3. Growing Sustainable Food Solutions
Agriculture and related activities account for nearly a quarter of global greenhouse gas emissions. Meat production is responsible for the majority of agriculture-related emissions, and red meat production (principally beef) is to blame for the majority of meat-related emissions.
Animal protein — whether beef or pork or chicken or fish — is both tasty and culturally significant. Without alternatives that are not only palatable but essentially indistinguishable from the real thing, humanity will be conventionally carnivorous for the foreseeable future.
In partnership with alternative protein developers like Fishtown Seafood and UPSIDE Foods — whose lab-grown chicken is the first FDA-approved cultivated meat product — the Good Food Institute (GFI) is working to change that. GFI supports dozens of companies working to commercialize and scale cultivated or plant-based meat products within the next decade. Not all of these ‘earthshots’ will succeed, but perhaps enough will to meaningfully reduce agricultural emissions without undue disruption at the dinner table.
4. Electrifying Transportation in Latin America
Despite halting progress toward fleet electrification, the transportation sector remains the largest single emitter of carbon pollution in much of the world.
Changing this will not be easy on a global scale. Incentivizing EV adoption through tax credits for industry and consumers may work in rich countries and regions like the United States and Europe, but it’s a heavier lift in low- and middle-income countries with volatile currencies and meager national reserves.
The Green Climate Fund, a major funder of low-carbon solutions, recognizes this better than most. So it’s partnering with local governments and other stakeholders across Latin America in a large-scale effort to speed the region’s transition to EVs.

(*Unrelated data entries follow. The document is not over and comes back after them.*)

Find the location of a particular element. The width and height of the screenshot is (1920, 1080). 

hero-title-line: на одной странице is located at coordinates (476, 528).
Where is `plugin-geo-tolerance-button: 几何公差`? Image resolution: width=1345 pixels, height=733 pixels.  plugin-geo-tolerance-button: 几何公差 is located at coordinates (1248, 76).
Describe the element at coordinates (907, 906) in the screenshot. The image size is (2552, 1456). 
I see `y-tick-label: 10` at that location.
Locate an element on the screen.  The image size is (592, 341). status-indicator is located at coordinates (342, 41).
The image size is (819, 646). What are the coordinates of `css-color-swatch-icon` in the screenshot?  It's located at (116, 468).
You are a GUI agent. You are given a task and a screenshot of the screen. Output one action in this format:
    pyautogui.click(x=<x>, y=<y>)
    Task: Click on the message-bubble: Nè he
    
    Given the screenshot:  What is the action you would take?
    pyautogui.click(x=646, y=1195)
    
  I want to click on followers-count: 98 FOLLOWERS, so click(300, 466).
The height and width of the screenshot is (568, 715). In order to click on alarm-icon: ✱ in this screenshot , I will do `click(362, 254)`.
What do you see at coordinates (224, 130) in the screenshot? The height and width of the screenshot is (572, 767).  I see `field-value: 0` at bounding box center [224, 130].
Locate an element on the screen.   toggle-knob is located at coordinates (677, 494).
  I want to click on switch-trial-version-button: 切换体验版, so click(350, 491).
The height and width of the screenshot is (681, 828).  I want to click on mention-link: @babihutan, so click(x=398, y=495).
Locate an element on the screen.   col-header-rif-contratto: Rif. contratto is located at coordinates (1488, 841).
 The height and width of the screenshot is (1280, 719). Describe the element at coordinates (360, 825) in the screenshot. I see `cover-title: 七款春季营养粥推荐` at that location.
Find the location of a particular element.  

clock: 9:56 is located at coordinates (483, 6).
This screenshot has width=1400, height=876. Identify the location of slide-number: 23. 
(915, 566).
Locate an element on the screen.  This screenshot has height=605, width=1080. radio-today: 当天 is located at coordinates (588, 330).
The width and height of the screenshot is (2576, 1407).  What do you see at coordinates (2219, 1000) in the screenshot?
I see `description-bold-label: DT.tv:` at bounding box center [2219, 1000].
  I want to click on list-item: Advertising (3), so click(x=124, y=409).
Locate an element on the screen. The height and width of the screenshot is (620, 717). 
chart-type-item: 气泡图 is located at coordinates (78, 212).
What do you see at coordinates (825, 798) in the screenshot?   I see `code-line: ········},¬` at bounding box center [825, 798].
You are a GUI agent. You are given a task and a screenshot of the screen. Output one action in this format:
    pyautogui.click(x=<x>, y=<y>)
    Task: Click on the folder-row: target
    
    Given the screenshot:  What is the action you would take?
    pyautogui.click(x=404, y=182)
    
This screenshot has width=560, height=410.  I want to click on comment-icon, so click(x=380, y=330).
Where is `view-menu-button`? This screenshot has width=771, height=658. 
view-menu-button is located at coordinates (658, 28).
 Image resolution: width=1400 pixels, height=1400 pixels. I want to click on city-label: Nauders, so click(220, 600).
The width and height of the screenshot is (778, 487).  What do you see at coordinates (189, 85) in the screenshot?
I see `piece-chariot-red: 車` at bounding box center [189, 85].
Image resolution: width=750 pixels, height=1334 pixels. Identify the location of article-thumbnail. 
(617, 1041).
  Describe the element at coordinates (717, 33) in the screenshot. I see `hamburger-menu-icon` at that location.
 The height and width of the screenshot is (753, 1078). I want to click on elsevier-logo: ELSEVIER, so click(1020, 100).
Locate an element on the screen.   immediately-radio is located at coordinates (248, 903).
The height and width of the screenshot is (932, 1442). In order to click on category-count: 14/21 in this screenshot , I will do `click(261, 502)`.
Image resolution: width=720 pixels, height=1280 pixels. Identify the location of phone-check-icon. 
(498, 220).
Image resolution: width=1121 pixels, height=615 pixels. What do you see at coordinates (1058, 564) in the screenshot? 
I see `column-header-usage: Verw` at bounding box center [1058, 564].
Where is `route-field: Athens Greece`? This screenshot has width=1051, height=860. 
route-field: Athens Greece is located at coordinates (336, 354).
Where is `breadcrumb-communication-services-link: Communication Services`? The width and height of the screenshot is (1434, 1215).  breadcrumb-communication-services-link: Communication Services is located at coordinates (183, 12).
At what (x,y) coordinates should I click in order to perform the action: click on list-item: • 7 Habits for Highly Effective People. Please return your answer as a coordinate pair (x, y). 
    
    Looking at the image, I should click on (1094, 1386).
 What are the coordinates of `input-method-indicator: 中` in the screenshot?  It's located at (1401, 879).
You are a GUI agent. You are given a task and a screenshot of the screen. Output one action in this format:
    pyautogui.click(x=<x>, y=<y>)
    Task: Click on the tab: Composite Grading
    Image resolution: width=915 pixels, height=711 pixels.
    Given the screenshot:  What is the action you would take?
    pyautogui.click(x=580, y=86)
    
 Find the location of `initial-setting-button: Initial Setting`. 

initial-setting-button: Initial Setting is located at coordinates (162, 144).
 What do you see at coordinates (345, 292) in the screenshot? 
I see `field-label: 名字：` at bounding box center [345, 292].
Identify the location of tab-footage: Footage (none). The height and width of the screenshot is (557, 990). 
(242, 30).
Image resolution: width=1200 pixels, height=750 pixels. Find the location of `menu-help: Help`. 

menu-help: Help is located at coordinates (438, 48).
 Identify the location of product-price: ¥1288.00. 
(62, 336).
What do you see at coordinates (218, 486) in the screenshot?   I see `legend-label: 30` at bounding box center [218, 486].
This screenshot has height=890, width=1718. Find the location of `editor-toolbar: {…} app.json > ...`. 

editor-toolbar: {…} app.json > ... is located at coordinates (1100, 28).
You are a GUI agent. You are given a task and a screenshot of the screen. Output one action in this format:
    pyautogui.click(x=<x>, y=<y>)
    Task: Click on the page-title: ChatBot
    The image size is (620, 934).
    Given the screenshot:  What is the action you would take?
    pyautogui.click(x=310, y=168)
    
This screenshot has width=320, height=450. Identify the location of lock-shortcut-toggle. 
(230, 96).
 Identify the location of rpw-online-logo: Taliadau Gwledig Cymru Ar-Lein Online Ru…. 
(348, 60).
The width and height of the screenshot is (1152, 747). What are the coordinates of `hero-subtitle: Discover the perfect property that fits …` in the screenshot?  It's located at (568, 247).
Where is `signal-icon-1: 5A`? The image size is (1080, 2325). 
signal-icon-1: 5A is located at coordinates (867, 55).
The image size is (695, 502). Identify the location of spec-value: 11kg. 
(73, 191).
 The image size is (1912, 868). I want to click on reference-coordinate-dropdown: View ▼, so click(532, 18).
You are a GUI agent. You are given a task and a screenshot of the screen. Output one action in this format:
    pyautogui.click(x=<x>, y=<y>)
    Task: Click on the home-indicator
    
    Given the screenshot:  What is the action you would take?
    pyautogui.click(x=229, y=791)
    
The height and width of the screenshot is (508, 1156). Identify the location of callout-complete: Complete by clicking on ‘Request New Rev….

For now, the focus is on financial and technical assistance for the development of electric bus fleets, expanded access to light electric commercial vehicles (such as delivery vans), and procurement of distributed Level 2 charging infrastructure. But these partnerships could well lead to more fundamental shifts in electric mobility — shifts that may hold lessons for other countries.
These deep, productive partnerships between philanthropy and tech offer real hope amid what can feel like a relentless barrage of bad news. While the world does face a host of serious challenges that won’t be solved overnight, it’s encouraging to see what’s possible when stakeholders put aside their differences and work toward lasting solutions.
What’s even more encouraging is that these four examples represent a tiny sampling of such work. Pick any field and you’re sure to find funders and tech innovators working hand-in-hand to make the world just a little bit better.